Thanks for reminding me of "Separation of Stuff". I do think that a lot of my emotions got tangled in with what I THINK he felt(and because of us both having a personality disorder, in the back of my mind I assumed that we would feel the same way). For example, I have plenty of difficulty writing someone out of my life, unless I absolutely despise them. I ASSUMED that the only reason he might have written me off is because he felt the same way. Some people just deal with things differently. I can understand that in most of my friendships and relationships but I suppose I made an exception with this one given the circumstances.

Obviously we aren't the same. What a huge and tough pill for me to swallow. I think realizing that is letting go of a lot of the notions that I already have in my mind...The understanding that I've already tried to come to. I really don't have much at all, when I think about it. I think that drives me nuts. It's one of those things I have such difficulty 'letting go of'.

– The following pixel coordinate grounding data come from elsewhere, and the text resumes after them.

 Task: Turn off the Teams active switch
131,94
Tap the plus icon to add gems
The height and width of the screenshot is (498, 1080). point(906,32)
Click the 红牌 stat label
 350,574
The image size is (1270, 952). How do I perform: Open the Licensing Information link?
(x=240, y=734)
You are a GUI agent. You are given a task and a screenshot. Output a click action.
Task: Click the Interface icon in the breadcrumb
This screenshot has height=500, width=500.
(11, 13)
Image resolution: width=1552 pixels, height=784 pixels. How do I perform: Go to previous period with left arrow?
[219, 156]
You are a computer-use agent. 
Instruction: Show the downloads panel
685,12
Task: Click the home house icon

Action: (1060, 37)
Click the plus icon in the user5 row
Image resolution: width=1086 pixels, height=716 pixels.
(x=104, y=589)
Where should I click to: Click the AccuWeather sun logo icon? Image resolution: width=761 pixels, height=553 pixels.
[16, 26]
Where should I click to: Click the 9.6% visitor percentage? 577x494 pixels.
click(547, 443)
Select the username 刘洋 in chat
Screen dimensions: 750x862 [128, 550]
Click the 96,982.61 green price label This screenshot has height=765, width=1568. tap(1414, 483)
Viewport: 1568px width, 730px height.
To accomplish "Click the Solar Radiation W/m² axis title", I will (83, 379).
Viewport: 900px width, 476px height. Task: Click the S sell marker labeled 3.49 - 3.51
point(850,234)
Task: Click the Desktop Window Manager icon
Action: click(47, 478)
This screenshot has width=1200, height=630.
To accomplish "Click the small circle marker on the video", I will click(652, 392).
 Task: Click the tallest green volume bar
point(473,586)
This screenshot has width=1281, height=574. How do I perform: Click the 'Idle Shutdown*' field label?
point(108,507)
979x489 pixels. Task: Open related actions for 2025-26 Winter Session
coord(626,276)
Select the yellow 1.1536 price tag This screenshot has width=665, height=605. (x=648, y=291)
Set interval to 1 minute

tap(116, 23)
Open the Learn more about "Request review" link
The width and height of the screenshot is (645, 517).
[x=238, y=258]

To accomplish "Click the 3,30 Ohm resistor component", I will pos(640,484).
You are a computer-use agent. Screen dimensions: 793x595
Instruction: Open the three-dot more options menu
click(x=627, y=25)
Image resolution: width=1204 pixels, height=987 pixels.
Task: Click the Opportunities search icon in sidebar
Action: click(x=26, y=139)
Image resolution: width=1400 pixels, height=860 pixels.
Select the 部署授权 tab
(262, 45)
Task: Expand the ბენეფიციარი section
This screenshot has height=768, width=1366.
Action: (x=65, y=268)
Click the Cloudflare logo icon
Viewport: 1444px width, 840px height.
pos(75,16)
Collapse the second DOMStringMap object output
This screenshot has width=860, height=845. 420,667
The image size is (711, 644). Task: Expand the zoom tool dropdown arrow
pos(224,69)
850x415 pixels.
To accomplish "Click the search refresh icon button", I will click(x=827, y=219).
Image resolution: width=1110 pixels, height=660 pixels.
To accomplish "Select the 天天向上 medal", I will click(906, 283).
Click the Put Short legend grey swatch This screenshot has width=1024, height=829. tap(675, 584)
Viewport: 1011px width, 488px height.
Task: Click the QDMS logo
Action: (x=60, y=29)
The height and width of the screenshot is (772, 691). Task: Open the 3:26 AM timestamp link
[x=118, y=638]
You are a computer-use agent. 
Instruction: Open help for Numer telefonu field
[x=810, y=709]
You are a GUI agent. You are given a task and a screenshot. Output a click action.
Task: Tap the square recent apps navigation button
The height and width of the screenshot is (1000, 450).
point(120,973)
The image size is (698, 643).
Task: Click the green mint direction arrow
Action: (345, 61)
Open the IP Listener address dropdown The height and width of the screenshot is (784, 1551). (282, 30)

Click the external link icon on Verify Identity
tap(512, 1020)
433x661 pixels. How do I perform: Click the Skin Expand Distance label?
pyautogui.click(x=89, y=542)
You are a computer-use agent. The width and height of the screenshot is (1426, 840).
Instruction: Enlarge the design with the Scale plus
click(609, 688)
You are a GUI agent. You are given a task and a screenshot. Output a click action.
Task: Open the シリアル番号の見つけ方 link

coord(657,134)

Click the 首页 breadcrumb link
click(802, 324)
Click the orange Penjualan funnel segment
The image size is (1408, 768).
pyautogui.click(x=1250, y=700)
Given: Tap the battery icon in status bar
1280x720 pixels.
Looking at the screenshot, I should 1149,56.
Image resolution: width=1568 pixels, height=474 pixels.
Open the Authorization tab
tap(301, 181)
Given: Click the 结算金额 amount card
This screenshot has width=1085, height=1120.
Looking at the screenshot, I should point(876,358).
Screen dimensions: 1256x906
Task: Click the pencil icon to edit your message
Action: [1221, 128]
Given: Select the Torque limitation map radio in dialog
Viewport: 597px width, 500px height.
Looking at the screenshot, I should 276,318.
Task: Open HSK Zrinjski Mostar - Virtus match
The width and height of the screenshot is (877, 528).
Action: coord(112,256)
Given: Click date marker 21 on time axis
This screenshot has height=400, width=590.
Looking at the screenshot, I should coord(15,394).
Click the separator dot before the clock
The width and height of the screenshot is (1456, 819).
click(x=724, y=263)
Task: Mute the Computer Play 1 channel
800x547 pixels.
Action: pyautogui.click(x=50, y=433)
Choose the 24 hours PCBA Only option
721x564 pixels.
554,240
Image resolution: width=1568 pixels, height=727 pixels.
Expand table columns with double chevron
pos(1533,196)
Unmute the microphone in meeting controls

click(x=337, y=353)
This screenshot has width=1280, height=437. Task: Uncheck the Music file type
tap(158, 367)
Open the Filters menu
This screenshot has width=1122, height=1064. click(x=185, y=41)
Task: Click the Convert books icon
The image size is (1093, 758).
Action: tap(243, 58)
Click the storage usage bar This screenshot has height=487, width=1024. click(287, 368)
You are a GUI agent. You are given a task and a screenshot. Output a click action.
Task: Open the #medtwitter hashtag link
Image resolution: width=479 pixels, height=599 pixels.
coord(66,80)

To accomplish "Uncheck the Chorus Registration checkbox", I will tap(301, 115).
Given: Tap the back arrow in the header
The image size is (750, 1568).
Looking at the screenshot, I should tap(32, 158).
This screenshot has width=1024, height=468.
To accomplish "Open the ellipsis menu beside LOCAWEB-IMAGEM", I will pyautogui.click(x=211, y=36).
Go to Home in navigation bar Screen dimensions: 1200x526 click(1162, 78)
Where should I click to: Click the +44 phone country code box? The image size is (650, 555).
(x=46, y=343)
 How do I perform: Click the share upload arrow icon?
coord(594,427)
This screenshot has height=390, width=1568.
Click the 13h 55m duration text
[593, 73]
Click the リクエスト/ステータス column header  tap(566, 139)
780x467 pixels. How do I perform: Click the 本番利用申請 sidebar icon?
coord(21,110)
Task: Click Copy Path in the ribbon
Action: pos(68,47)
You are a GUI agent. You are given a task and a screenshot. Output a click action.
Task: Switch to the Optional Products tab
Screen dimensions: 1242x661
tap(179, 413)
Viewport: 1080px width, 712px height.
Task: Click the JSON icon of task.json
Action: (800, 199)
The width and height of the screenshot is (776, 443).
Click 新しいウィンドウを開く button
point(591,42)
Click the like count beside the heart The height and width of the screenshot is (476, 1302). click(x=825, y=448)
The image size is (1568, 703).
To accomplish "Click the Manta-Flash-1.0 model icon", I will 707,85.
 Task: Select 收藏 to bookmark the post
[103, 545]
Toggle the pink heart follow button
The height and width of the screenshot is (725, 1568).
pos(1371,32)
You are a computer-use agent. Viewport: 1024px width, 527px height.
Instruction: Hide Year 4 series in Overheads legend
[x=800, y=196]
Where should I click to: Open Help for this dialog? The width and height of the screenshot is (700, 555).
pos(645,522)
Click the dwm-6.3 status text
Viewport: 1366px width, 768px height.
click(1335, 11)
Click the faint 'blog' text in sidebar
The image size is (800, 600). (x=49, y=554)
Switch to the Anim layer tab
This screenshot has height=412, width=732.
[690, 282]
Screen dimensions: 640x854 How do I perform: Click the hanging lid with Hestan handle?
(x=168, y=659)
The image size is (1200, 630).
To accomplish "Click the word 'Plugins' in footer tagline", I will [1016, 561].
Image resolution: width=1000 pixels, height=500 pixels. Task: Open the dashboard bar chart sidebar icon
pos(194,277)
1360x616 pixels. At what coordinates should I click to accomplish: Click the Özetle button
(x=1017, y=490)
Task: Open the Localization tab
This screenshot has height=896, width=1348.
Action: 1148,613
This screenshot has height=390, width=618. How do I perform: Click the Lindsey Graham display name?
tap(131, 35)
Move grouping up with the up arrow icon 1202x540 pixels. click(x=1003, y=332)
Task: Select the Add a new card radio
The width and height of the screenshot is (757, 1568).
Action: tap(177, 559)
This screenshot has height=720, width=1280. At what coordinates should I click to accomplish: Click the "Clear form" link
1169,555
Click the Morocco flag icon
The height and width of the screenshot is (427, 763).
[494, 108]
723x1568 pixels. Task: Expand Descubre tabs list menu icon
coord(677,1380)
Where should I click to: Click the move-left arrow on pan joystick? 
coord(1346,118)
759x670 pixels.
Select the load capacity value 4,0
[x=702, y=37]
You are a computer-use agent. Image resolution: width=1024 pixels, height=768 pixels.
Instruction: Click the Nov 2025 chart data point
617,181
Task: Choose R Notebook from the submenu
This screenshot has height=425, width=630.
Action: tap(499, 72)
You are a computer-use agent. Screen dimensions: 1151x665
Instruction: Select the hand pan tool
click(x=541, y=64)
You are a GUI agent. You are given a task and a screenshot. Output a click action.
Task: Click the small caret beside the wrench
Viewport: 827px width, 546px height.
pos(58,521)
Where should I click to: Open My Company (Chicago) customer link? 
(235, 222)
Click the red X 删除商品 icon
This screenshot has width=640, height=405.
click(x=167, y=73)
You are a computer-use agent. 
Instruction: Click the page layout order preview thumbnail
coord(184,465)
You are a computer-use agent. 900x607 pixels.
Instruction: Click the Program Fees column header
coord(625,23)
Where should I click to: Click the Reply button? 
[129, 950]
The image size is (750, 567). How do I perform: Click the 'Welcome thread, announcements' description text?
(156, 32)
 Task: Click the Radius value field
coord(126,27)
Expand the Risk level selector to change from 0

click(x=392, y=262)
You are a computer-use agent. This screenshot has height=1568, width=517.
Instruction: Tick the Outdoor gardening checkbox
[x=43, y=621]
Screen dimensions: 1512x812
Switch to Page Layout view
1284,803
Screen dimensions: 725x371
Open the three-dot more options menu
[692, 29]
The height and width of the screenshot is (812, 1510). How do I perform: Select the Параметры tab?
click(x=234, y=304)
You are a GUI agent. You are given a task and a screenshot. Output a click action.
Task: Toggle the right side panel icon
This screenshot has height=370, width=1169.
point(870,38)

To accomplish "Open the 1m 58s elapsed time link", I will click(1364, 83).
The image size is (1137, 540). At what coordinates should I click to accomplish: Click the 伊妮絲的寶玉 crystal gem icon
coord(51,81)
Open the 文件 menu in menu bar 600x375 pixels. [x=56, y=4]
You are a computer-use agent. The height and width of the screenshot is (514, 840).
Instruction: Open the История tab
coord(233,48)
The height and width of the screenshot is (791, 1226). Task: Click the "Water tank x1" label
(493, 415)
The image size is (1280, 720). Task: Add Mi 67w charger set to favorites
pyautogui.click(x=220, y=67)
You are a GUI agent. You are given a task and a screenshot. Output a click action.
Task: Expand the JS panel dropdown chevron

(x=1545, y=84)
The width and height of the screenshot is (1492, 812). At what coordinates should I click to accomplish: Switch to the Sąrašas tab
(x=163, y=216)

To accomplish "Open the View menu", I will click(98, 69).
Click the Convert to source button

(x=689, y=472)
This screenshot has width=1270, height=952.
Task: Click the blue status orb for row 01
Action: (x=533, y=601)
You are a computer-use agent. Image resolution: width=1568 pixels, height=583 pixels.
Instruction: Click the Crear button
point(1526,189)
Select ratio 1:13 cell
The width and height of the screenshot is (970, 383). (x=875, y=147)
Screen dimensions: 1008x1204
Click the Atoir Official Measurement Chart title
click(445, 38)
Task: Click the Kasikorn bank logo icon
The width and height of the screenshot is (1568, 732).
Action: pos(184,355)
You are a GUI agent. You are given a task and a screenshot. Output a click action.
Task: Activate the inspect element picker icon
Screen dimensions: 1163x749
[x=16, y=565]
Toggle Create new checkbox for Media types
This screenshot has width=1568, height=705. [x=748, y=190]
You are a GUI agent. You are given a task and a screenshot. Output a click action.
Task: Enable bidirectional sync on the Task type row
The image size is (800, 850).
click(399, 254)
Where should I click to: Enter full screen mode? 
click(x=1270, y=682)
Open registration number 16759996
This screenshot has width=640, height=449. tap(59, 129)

Your example was pretty much dead on, yes. I know it should not matter to me because people will think what they want, but it hurts and sucks to be feel invalidated. The one person who KNOWS the reality of the situation will not give me closure...So I am left to my own accord, and my mind runs rampant. I go back and blame myself a lot. Even things I am confident of, I might turn back and say "Well...Maybe he DIDN'T kick me out...Maybe he wanted space". But the truth of the matter is, he kicked me out. He took my key, told me this wasn't my home anymore, took me to a hotel. He did try to take it back on the drive there, and maybe that's where it begins to 'blur' for me. Because I didn't say it was ok, I didn't give it another shot, I just went home. Later on when we got in touch again, he began to blame me for leaving him, saying I could have stayed but CHOSE to leave: He chose to tell me to go. He chose to not only tell me to go, but to be forceful about it. I chose to leave, instead of fighting with him or begging him, which may/may have not resulted in me getting my key back. That has been difficult to accept. I began to feel like I abandoned him, when I sought outside validation it was denied.

At the very least, this can teach me to be more confident and sure of my choices, thoughts and decisions. Rough, though...Pretty rough.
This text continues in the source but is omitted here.